Quattordici giorni e mezzo di buio totale: questo è quello che devono affrontare gli astronauti durante la notte lunare. I pannelli solari? Inutili. Le batterie? Si scaricano in fretta. Ma Cina e Russia hanno pensato a una soluzione audace: portare il nucleare lunare direttamente sulla superficie del nostro satellite.
Il progetto della Stazione Internazionale di Ricerca Lunare prevede un reattore costruito interamente da un piccolo drappello di robot operai, senza presenza umana. Non è il copione del prossimo James Bond: è tutto vero.
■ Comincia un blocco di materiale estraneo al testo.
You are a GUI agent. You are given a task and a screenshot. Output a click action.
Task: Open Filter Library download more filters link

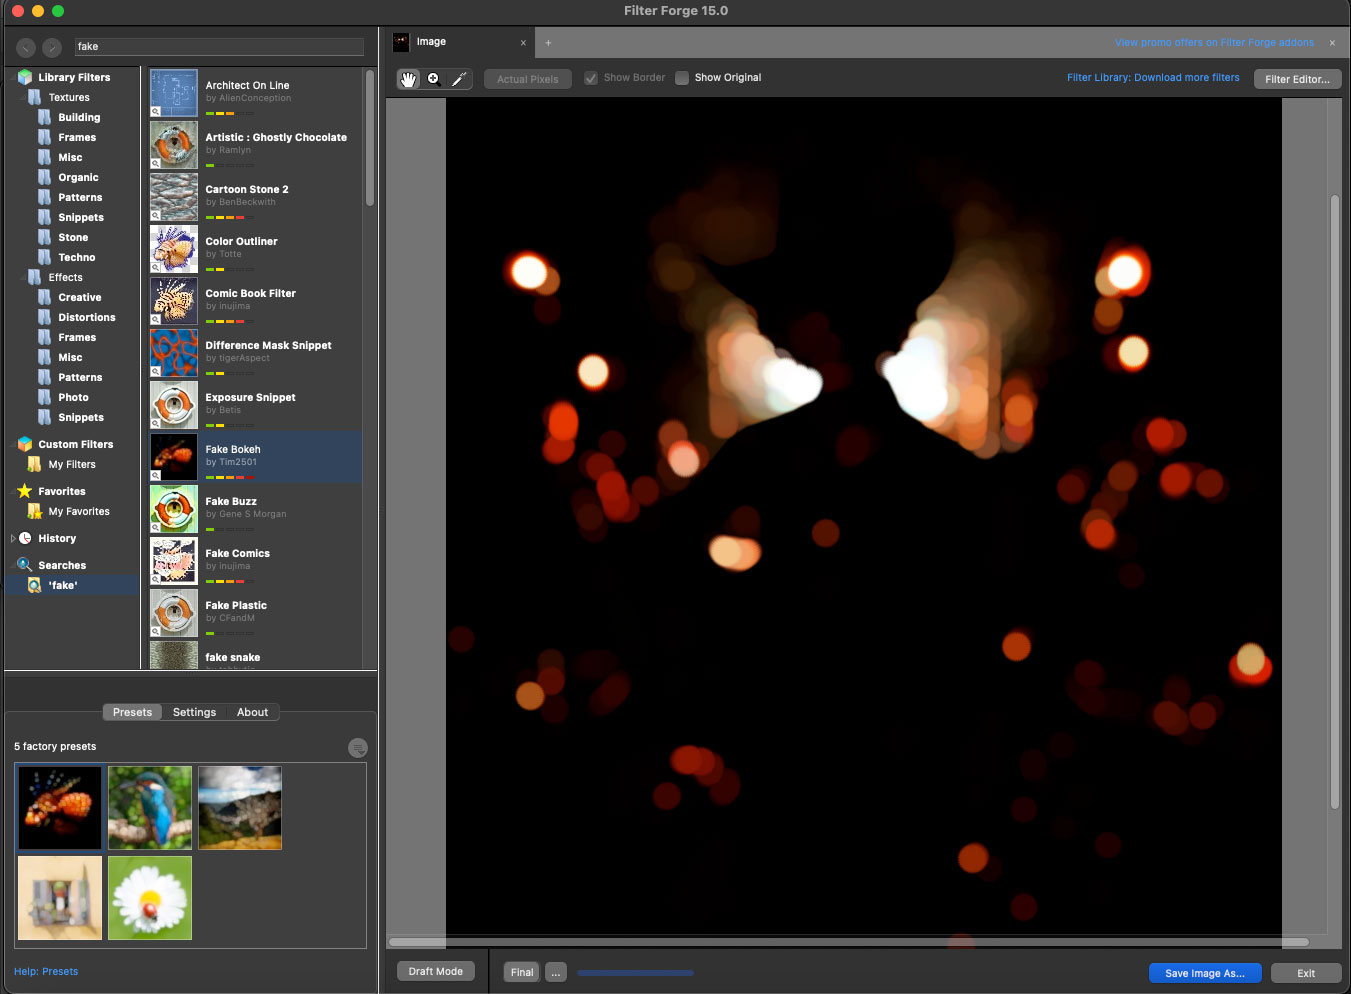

Un accordo che cambia le regole del gioco spaziale
Cina e Russia hanno firmato un memorandum ufficiale per costruire un reattore nucleare automatizzato sulla Luna entro il 2035, destinato ad alimentare la Stazione Internazionale di Ricerca Lunare (ILRS). Yury Borisov, direttore generale di Roscosmos, ha confermato due settimane fa che il progetto è “quasi risolto” dal punto di vista tecnico, con l’unica eccezione del sistema di raffreddamento (non direi che è poca cosa).
Come abbiamo sottolineato in questo articolo, questa collaborazione rappresenta una risposta diretta al programma Fission Surface Power della NASA, ma con una differenza sostanziale: mentre gli americani parlano ancora di prototipi, Mosca e Pechino hanno già fissato date concrete.
La tecnologia dietro il nucleare lunare
Il reattore, come detto, sarà installato attraverso sistemi completamente robotizzati, senza alcun intervento umano diretto sulla superficie lunare. La costruzione avverrà tra il 2033 e il 2035, con un sistema progettato per operare autonomamente per almeno dieci anni.
La scelta del nucleare lunare non è casuale: durante la notte lunare le tecnologie di accumulo attuali non sono sufficienti per garantire energia continua per periodi così lunghi, rendendo l’energia dell’atomo l’unica soluzione praticabile per una presenza umana permanente.

Nucleare lunare, l’alleanza internazionale che preoccupa Washington (e non solo)
Sono 17 i paesi che hanno già aderito al progetto ILRS, inclusi Egitto, Pakistan, Venezuela, Thailandia e Sudafrica. Questo consenso internazionale rappresenta una sfida diretta all’egemonia americana nello spazio, specialmente considerando che la NASA ha recentemente posticipato il ritorno sulla Luna al 2027.
Wu Weiren, capo progettista della missione lunare cinese, ha accusato gli Stati Uniti di “interferire nei tentativi di Pechino di cooperare con l’Europa e altri partner stranieri”. Una dichiarazione che svela le tensioni geopolitiche dietro questa corsa al nucleare lunare. D’altra parte ce lo siamo detti diverse volte: è la nuova guerra (speriamo) fredda, baby.
Quando la Luna diventa un campo di battaglia energetico
Il progetto russo-cinese prevede anche lo sviluppo di “rimorchiatori spaziali” a propulsione nucleare, enormi strutture capaci di trasportare carichi tra diverse orbite e raccogliere detriti spaziali. Borisov li ha definiti “strutture ciclopiche” dotate di reattori nucleari e turbine ad alta potenza.
Se la NASA continua a sviluppare il suo programma Fission Surface Power con reattori da 40 kilowatt, il progetto sino-russo punta più in alto, con sistemi progettati per alimentare intere basi lunari permanenti.
Vedremo se alle dichiarazioni seguiranno fatti concreti, ma intanto la sfida è lanciata: la Luna sta diventando il nuovo teatro della competizione globale, dove il nucleare lunare rappresenta la chiave per il controllo del nostro satellite. E questa volta, sembra che l’Occidente stia guardando da spettatore una partita che altri stanno già giocando.